* 記述問題
下の本文のうち、「発表されたのはProblem」から「桂『2手目75金合は変同?』」までの部分を、「桂『2手目75金合は変同?』」も含めて一字一句そのまま書き写してください。

* 本文
# # # #
発表されたのはProblem Paradiseのブログで、2010年02月04日の記事の山田嘉則氏作。
残念ながら発表されたブログはZAQのサービス終了に伴い消滅。
文章だけは見つかったものの、図面が見られません。
https://web.archive.org/web/20160714191818/http://blog.zaq.ne.jp/propara/article/45さあ、手順と解説を元に盤面を再現してみるべし。
ブログの引っ越しなどをせずに放置しているpropara氏の罪は決して軽くないと思う。
【追記】図が判明。なお詰パラ2020年2月号p33にも掲載されている。
http://twitpic.com/4fz1yc■No.32 金少桂『2手目75金合は変同?』
変同はともかく、やはり原亜津夫氏作の劣化版に見えてしまうのが痛いところ。
# # # #
* 出典抜粋
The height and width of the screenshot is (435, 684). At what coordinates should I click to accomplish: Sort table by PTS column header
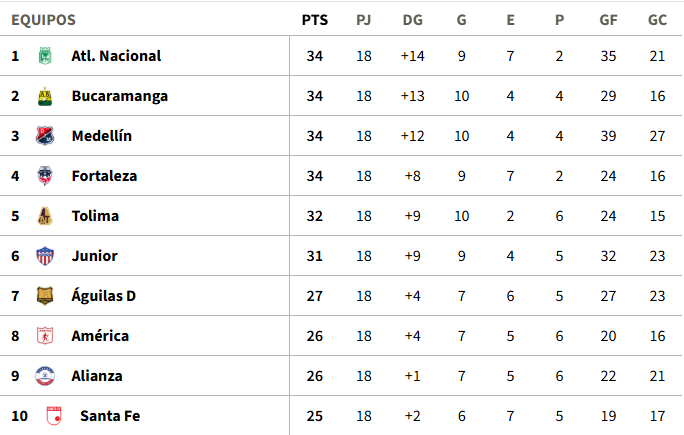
# # # #
* 解答
発表されたのはProblem Paradiseのブログで、2010年02月04日の記事の山田嘉則氏作。
残念ながら発表されたブログはZAQのサービス終了に伴い消滅。
文章だけは見つかったものの、図面が見られません。
https://web.archive.org/web/20160714191818/http://blog.zaq.ne.jp/propara/article/45さあ、手順と解説を元に盤面を再現してみるべし。
ブログの引っ越しなどをせずに放置しているpropara氏の罪は決して軽くないと思う。
【追記】図が判明。なお詰パラ2020年2月号p33にも掲載されている。
http://twitpic.com/4fz1yc■No.32 金少桂『2手目75金合は変同?』